Het BiFC systeem op basis van split PAmCherry1 toont lage achtergrond signaal van spontane reconstructie van de twee fragmenten. Bij genetisch gelabeld met een paar interagerende eiwitten, de twee fragmenten (RN = residuen 1-159; RC = Met + residuen 160-236) efficiënt gereconstitueerd volledige PAmCherry1 eiwitten ook bij 37 ° C en zonder incubatie bij lagere temperaturen ontstaan, waardoor is niet het geval voor andere BiFC paren 12, zoals de ouder mCherry 13. Furthermoopnieuw, de opgeloste PAmCherry1 eiwit behield de fotofysische eigenschappen van de moedermaatschappij PAmCherry1, zoals hoge contrast ratio, medium foton opbrengst, en snel fotoactivatie, onder anderen, die kritisch zijn voor accurate single molecule lokalisatie en hoge-resolutie PALM beeldvorming zijn.

In dit protocol, het gebruik van BiFC-PALM voor beeldvorming van Ras-Raf interacties in U2OS cellen door het gebruik van split PAmCherry1 (figuur 1A) wordt beschreven. De eerste stap is om de constructen te ontwerpen voor expressie fusieproteïnen tussen PAmCherry1 fragmenten (dat wil zeggen, RN en RC) en de eiwitten van belang.
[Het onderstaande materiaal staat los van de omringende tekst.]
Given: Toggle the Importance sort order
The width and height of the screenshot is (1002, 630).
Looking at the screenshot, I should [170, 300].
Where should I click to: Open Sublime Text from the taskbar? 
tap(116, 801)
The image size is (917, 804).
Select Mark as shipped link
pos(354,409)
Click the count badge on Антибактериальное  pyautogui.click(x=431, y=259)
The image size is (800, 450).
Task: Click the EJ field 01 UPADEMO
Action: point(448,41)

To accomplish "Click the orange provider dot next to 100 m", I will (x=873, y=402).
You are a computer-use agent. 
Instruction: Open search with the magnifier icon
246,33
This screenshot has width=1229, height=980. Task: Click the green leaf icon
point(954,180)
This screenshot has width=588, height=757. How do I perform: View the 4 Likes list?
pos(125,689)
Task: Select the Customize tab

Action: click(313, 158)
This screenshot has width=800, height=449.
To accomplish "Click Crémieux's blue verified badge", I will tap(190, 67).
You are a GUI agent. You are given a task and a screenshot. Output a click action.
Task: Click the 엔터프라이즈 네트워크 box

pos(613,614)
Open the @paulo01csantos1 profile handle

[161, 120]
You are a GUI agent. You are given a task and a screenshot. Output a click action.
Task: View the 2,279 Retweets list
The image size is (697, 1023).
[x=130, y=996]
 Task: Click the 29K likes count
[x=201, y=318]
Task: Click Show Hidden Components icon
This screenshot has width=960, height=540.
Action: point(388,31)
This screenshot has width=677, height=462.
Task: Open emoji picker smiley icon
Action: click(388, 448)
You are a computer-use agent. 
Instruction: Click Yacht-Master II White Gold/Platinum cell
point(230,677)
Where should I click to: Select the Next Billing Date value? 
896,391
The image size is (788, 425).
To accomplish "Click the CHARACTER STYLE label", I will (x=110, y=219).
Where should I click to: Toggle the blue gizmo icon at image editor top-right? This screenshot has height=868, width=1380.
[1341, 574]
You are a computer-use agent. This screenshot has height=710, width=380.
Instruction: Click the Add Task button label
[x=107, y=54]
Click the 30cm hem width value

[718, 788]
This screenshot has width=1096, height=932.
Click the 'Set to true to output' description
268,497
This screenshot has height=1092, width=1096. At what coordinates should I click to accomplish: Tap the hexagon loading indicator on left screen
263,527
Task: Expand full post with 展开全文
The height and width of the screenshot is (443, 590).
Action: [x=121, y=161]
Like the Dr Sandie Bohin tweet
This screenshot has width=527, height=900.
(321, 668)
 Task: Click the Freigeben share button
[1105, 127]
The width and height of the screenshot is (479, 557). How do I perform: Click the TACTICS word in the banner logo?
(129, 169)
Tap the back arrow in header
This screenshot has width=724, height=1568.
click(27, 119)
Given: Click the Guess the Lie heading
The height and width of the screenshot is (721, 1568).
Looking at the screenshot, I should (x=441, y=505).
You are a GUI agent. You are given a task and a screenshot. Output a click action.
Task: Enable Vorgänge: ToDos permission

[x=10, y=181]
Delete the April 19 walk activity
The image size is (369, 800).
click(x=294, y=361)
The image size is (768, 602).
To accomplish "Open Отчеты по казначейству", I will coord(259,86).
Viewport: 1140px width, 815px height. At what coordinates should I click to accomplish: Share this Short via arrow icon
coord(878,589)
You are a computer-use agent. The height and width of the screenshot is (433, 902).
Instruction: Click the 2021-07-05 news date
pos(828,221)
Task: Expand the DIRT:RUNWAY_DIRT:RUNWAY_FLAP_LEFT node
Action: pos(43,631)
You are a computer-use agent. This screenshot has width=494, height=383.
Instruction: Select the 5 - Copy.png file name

In theorie, voor elk paar kandidaateiwitten (A en B) zijn er acht paren fusie-eiwitten te onderzoeken: RN-A / RC-B; RN-A / B-RC; RC-A / RN-B; RC-A / B-RN; A-RN / RC-B; A-RN / B-RC; A-RC / RN-B; en A-RC / B-RN. Deze werkwijze kan vaak worden vereenvoudigd door rekening te houden met de structurele of biochemische eigenschappen van de kandidaat eiwitten. Bij Ras, het eiwitpost-translationeel gemodificeerd aan het C-terminale CAAX box (C = Cys; A = alifatisch; X = elk), waarna de AAX motief wordt afgesplitst. Vandaar RN of RC kan alleen worden gefuseerd aan de N-terminus van Ras; dit vermindert het aantal fusieproteïne paren vier (Figuur 1B). Voor Raf, de Ras-bindend domein (RBD; resten 51-131) wordt gebruikt en kan worden gelabeld aan beide zijden. Deze vier fusion configuraties werden gegenereerd: RN-KRAS / RC-Raf RBD; RN-KRAS / Raf RBD-RC; RC-KRAS / RN-Raf RBD; en RC-KRAS / Raf RBD-RN.

Bovendien zal de linker tussen de fragmenten en de eiwitten van belang te worden overwogen. Een flexibele linker van ongeveer tien aminozuren wordt vaak gebruikt omdat het voldoende vrijheid complementatie optreden. Een dergelijke linker is (GGGGS) x2, maar er zijn vele anderen die met succes zijn toegepast, met inbegrip van willekeurige sequenties gegenereerd uit een meervoudige kloneringsplaats (MCS) 14. De lengte van de linkers moet mogelijk worden geoptimaliseerd DependinG van de grootte van de eiwitten van belang en de oriëntaties in de omgang.

De PAmCherry1 fragmenten worden opgenomen in een kleine klonen backbone met flankerende MCSs (zie Materials List). Genen van belang kan worden ingebracht via de restrictieplaatsen of een ligatie onafhankelijke methode. Na kloneren en sequentieverificatie, wordt de expressiecassette overgebracht in een expressievector onder toepassing van een recombinase reactie, een klonen met hoge betrouwbaarheid en hoge efficiency.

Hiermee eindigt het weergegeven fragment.